Trois questions sur la fin annoncée des dons de sang bénévoles
Depuis lundi, l'Etablissement français du sang voit son monopole sur les produits sanguins grignoté par des concurrents privés. Conséquences : les dons pourraient bientôt être rémunérés, ce qui inquiète les syndicats.
L'Etablissement français du sang (EFS) se fait un sang d'encre. Depuis lundi 2 février, l'EFS ne bénéficie plus du monopole de la fabrication du "plasma SD", produit sanguin désormais considéré comme un médicament. S'il conserve son monopole sur les prélèvements et la distribution, ce bouleversement économique ébranle tout de même le modèle gratuit français, pourtant promu par l'Organisation mondiale de la santé (OMS).

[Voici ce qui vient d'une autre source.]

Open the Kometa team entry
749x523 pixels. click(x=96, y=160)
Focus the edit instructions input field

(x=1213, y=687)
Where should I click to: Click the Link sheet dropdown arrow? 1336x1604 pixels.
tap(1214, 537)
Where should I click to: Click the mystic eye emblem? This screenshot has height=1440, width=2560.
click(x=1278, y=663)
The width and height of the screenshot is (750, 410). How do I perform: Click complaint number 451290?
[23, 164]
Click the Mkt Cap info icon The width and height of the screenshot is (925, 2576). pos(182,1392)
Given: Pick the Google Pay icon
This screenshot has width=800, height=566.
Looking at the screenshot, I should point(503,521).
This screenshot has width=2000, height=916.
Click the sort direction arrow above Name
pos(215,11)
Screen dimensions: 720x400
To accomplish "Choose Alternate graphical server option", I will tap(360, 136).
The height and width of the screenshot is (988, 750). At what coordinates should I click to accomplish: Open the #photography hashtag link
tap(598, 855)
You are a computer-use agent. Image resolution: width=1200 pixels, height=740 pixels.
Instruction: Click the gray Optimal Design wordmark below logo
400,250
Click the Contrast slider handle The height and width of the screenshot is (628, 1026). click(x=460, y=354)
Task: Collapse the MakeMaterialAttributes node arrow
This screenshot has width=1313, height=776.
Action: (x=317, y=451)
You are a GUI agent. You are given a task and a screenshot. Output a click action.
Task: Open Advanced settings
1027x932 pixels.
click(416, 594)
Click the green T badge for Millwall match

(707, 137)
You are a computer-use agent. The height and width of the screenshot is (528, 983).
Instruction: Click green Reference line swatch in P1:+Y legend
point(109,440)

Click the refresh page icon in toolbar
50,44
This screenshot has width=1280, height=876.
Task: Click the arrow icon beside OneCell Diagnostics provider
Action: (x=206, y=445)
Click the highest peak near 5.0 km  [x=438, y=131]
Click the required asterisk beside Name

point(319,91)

A la fin janvier, des dizaines de salariés de l'EFS ont manifesté devant le ministère de la Santé, pour dénoncer une "marchandisation du sang", tandis que la ministre Marisol Touraine assure que "le don éthique est garanti". Francetv info vous explique les enjeux du débat.
Pourquoi le don de sang est-il gratuit en France ?
L'EFS s'accroche à la gratuité des dons de sang, que permet son monopole, au nom de la sécurité et de l'éthique.
La sécurité des donneurs et des malades. Contrairement à d'autres pays, le don du sang est totalement bénévole en France, qu'il s'agisse de don total ou partiel (plasma, plaquettes). Pour l'EFS, ce système fondé sur le volontariat, "la générosité" et "la solidarité", garantit la sécurité des donneurs et des receveurs. "Ce donneur est bien plus enclin à communiquer au médecin de l'EFS des informations sincères et complètes sur sa santé. Cela contribue à garantir sa sécurité et celle du malade qui recevra les globules rouges, le plasma ou les plaquettes issues de son don", explique l'EFS sur son site.
Une volonté éthique. En outre, si le don est bénévole, l'EFS, qui prélève, traite et distribue le sang ne réalise pas de profit. Son monopole tient la filière du sang à l'écart des lois du marché. "Le don de sang ne peut, en effet, ni être affecté à un malade précis, ni être vendu avec profit. Le tarif d'une poche de sang est fixé par arrêté ministériel sur la base des seuls coûts de revient", précise l'EFS.
Qu'est-ce qui menace ce système ?
En perdant son monopole, l'EFS se retrouve confronté à des concurrents du secteur privé, nettement plus compétitifs.
Son coût. "Les recommandations de l'Inspection générale des affaires sociales (Igas) et l'Inspection générale des finances (IGF), qui nous ont auditionnés, sont de confier la collecte du plasma à un industriel", car "la tutelle estime que nous sommes trop chers, déplore Daniel Bloom, représentant CFE-CGC. Or, nous respectons tout un processus de sécurité sanitaire." Sans compter les dépenses de communication et l'organisation des campagnes de prélèvements. Au final, "le sang gratuit coûte plus cher à l'EFS que le sang rémunéré", résume Marie-Angèle Hermitte, directrice d'études à l'Ecole des hautes études en sciences sociales (EHESS), pour Le Monde.
La concurrence des laboratoires privés. A la suite d'une décision du Conseil d'Etat de juillet 2014, la concurrence peut désormais commercialiser en France un type de plasma thérapeutique, dit "SD", dès lors que sa production inclut un procédé industriel. Ce produit est, en effet, considéré comme un médicament, soumis à la libre circulation des marchandises, et non plus comme un "produit sanguin labile", monopole de l'EFS. Cette décision, fondée sur la réglementation européenne, ouvre une brèche dans ce monopole. Elle fait suite à la requête de la société Octapharma France, du groupe suisse Octopharma, qui souhaitait obtenir une autorisation de mise sur le marché pour son produit "Octaplas", un "plasma SD".
Qu'est-ce que cela changerait concrètement ?
La sécurité en question. L'EFS redoute une double dérive, si le don du sang devait devenir payant. D'abord, les donneurs pourraient être tentés de dissimuler leur véritable état de santé, dans le but d'être payé. Ils pourraient également être tentés de donner trop ou trop souvent, au risque de mettre en danger leur propre santé. Or, le laboratoire Octapharma fait déjà appel à des donneurs rémunérés, et il est beaucoup plus compliqué de s'assurer du respect des normes françaises strictes dans une société privée suisse.
Des emplois menacés à l'EFS ? L'Etablissement emploie aujourd'hui 9 800 salariés. Mais les syndicats redoutent la suppression de 500 à 1 200 emplois dès 2016.